Winners and Losers – Darwin Triple Crown

A return to the Top End saw the Virgin Australia Supercars Championship paddock escape the southern states’ winter chill, but the on-track action stayed as hot as ever. With only a fistful of points separating the top four in the points standings, the leading drivers pushed to get the upper hand on each other across the Darwin Triple Crown weekend. A few wildcard inclusions spiced up the action further down the pack, while a few incidents couldn’t detract from what was a great round of racing.


  1. Scott McLaughlin came to Darwin third in the Championship standings, but two podium finishes and two front row starts later, he left second only to his DJR Team Penske team-mate. Starting second on Saturday, his race was almost thrown away on lap two after running off the road at turn one, and dropping from second to sixth. Despite stalling his car during his mandatory pit stop, McLaughlin’s determined recovery drive put him second on the podium. Sunday’s 200km race saw the young Kiwi go one better, adding another pole position to his tally and going on to take the race win. After the early niggles which saw him drop points in the opening rounds of the season, he has re-emerged as a genuine Championship contender.
  2. Fabian Coulthard retained his Supercars Championship points lead after two consistent races, staying out of trouble and bringing home a solid haul of points. Winning the opening race of the weekend despite being on a compromised strategy shows the driving skill and management needed to win a title. While fourth was the best he could do in the second race of the weekend thanks to worn tyres, he still leads the Championship and has pace to burn at a time in the season where he has previously faded away. Given the team is now one-two in the Teams’ Championship, they’ll be looking to keep that lead for the rest of the season.
  3. Jamie Whincup really is proving to be this year’s Mr Consistent, grabbing points where vital, but still without a race win. Only one win away from matching the record for race victories, the series’ most successful driver is still in contention to score his seventh title but must be getting frustrated at not yet winning a race in 2017. While he kept close to the bumpers of the DJR Team Penske cars on Saturday, coming home third, he had to watch McLaughlin run away to the win on Sunday, before coming home second ahead of his Red Bull team-mate. Despite the lack of a win obviously annoying Whincup, his consistency so far means he is not too far off the cars which have arguably been the dominant force this year.
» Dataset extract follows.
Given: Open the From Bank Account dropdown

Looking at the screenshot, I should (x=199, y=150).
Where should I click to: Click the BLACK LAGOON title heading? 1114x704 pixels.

  1. The wildcard entries of Macaulay Jones and Jack Le Brocq had a hard time in their first Virgin Australia Supercars solo races. Saturday was the main cause of headaches for both drivers with Jones becoming involved in multiple incidents throughout the opening laps, first turning around Michael Caruso then being spun by James Courtney. Le Brocq’s day wasn’t much better, fighting for the lower positions and making contact with his quasi team-mate Simona De Silvestro. So far this season, the wildcard drivers have seemed more desperate than determined to get a good finish and prove their worth; a trap for young players.
  2. It’s hard to put someone who stood on the podium as a loser but Shane van Gisbergen would’ve felt down in the dumps. While leading the race, the defending champion suffered a puncture at the start of lap 18, taking a long time to limp home for fresh rubber. A fightback through the field then came to an abrupt end. Contact with Garth Tander and Jason Bright breaking the steering on the Triple Eight Commodore. A great drive on Sunday saw van Gisbergen stand on the last step on the podium, but a loss of 150 points to Championship leader Coulthard due to the DNF in race one means he’ll have to fight back hard for the rest of the year.
  3. Rick Kelly has been left to rue what might have been after a potential best result of the season for him slipped out of his reach, thanks to a stuck throttle. The 2006 series champion scored pole for the opening race of the weekend (two years since his last pole at the same venue), but the Nissan Motorsport driver suffered a stuck throttle on lap 18, sending him in to the barriers and out of the race. The second race netted a top ten finish which was far from what he would have hoped for given his team’s speed at the circuit. As the team is in its fifth year with only two race wins, small issues can cause big headaches as they look ahead to the Gen2 regulations.

It was close, but the hunt for the elusive Darwin Triple Crown trophy goes on. Next up, the series stays north, moving east to Townsville for a blast around the Reid Park circuit. The stakes will be high as the top drivers have everything to lose while everyone else has seemingly everything to gain.